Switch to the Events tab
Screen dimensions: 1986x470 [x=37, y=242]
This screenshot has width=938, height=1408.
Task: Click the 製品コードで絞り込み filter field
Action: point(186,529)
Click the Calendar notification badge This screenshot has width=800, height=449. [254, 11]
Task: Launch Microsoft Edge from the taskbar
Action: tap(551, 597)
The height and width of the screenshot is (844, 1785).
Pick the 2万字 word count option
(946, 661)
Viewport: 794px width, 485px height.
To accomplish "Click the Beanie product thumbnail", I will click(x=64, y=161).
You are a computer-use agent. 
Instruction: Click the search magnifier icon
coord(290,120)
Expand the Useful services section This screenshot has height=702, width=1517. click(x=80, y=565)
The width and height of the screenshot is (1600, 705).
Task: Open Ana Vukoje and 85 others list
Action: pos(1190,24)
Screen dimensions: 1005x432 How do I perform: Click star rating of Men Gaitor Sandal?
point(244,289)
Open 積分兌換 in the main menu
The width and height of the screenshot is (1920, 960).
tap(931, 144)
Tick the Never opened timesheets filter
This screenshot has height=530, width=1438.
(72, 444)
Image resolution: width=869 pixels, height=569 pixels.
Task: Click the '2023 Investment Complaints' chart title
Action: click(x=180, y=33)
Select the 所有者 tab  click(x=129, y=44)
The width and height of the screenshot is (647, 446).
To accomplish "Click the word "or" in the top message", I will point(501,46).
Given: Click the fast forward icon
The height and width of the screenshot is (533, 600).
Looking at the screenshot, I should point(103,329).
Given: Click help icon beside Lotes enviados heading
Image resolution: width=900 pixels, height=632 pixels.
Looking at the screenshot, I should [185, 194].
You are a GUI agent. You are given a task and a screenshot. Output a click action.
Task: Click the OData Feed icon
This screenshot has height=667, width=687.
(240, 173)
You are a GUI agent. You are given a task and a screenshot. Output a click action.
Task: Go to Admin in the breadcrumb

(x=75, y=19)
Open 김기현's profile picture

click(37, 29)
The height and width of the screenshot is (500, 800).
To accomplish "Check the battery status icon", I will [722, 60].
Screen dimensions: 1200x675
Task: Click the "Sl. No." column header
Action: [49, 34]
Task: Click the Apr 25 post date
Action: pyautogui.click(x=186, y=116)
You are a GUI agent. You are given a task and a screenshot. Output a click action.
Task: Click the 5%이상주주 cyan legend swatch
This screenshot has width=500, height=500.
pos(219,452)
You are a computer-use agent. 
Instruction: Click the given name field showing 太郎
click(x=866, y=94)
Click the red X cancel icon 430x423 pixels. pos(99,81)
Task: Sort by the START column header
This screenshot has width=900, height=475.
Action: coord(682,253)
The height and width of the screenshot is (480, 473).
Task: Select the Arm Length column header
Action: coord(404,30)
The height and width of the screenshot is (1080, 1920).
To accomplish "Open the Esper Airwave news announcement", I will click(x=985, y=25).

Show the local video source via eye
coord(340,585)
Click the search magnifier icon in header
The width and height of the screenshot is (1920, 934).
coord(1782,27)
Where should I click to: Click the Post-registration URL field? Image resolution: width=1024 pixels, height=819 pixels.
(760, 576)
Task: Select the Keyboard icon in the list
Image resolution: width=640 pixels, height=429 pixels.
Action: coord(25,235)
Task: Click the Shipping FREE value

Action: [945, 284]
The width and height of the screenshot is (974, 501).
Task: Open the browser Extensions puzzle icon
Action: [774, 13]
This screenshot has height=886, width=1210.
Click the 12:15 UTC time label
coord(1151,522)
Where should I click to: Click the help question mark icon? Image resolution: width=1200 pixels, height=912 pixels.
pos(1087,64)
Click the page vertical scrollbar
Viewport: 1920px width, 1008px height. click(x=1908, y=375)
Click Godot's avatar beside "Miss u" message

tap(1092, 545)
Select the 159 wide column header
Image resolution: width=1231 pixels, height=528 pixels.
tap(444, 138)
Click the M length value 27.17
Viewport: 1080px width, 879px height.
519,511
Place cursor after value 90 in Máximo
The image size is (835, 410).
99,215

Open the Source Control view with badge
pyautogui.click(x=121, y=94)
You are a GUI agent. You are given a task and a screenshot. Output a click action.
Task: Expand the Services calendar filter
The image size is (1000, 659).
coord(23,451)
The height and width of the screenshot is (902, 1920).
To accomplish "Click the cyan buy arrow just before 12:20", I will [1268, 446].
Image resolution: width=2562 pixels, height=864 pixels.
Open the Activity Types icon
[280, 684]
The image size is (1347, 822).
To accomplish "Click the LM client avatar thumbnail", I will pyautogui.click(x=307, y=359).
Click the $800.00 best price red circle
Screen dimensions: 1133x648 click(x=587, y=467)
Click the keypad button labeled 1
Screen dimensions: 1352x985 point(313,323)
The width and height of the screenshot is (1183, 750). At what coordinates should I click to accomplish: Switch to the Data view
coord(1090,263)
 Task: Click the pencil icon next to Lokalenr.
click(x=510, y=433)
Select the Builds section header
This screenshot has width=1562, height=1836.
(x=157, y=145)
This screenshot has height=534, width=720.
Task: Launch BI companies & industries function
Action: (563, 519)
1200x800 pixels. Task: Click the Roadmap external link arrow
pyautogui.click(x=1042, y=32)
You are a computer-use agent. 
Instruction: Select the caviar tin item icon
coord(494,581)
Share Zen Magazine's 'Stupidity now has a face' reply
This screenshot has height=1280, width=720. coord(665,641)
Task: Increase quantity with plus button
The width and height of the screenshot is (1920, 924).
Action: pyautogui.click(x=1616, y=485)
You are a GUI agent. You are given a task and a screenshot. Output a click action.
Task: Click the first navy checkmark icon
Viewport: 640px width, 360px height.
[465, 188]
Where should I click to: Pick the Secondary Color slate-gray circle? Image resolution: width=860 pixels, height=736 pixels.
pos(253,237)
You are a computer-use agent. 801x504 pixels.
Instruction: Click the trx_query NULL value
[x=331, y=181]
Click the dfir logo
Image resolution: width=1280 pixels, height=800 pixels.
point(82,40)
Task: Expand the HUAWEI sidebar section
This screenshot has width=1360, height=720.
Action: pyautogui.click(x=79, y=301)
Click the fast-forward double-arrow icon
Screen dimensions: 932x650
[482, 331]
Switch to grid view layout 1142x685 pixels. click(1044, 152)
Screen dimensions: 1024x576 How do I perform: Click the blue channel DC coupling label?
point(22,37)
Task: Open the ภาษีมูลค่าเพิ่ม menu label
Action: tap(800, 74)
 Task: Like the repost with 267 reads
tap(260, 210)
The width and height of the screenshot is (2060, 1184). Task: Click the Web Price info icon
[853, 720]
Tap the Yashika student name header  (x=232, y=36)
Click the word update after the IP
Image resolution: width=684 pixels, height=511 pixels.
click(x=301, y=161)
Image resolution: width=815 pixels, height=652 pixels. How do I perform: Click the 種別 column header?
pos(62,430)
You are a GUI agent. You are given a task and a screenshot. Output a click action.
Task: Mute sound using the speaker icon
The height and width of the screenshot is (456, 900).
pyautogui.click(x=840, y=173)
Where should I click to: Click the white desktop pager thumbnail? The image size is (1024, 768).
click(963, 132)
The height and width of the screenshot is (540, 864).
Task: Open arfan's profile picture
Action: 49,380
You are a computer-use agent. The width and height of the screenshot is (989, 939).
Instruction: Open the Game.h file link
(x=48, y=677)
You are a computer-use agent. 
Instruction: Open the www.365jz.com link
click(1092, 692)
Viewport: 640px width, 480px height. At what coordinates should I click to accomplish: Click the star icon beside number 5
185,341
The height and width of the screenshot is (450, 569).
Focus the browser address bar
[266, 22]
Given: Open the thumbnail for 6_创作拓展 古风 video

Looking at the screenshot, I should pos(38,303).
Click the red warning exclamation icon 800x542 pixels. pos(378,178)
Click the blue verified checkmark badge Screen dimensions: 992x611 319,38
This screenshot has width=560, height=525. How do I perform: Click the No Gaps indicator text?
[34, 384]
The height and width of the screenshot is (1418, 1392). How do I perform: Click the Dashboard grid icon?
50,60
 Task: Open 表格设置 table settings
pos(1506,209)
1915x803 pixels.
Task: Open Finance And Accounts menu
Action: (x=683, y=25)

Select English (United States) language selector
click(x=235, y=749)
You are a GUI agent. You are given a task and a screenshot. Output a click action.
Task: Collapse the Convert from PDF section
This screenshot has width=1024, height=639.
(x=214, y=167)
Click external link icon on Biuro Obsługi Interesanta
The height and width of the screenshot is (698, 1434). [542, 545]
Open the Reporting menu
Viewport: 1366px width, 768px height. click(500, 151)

==========

## EXERCISE GOAL
Reproduce exactly the lines from the beginning of the entries above up to and including the line that contains "The height and width of the screenshot is (500, 800).".

## ANSWER BOX
Switch to the Events tab
Screen dimensions: 1986x470 [x=37, y=242]
This screenshot has width=938, height=1408.
Task: Click the 製品コードで絞り込み filter field
Action: point(186,529)
Click the Calendar notification badge This screenshot has width=800, height=449. [254, 11]
Task: Launch Microsoft Edge from the taskbar
Action: tap(551, 597)
The height and width of the screenshot is (844, 1785).
Pick the 2万字 word count option
(946, 661)
Viewport: 794px width, 485px height.
To accomplish "Click the Beanie product thumbnail", I will click(x=64, y=161).
You are a computer-use agent. 
Instruction: Click the search magnifier icon
coord(290,120)
Expand the Useful services section This screenshot has height=702, width=1517. click(x=80, y=565)
The width and height of the screenshot is (1600, 705).
Task: Open Ana Vukoje and 85 others list
Action: pos(1190,24)
Screen dimensions: 1005x432 How do I perform: Click star rating of Men Gaitor Sandal?
point(244,289)
Open 積分兌換 in the main menu
The width and height of the screenshot is (1920, 960).
tap(931, 144)
Tick the Never opened timesheets filter
This screenshot has height=530, width=1438.
(72, 444)
Image resolution: width=869 pixels, height=569 pixels.
Task: Click the '2023 Investment Complaints' chart title
Action: click(x=180, y=33)
Select the 所有者 tab  click(x=129, y=44)
The width and height of the screenshot is (647, 446).
To accomplish "Click the word "or" in the top message", I will point(501,46).
Given: Click the fast forward icon
The height and width of the screenshot is (533, 600).
Looking at the screenshot, I should point(103,329).
Given: Click help icon beside Lotes enviados heading
Image resolution: width=900 pixels, height=632 pixels.
Looking at the screenshot, I should [185, 194].
You are a GUI agent. You are given a task and a screenshot. Output a click action.
Task: Click the OData Feed icon
This screenshot has height=667, width=687.
(240, 173)
You are a GUI agent. You are given a task and a screenshot. Output a click action.
Task: Go to Admin in the breadcrumb

(x=75, y=19)
Open 김기현's profile picture

click(37, 29)
The height and width of the screenshot is (500, 800).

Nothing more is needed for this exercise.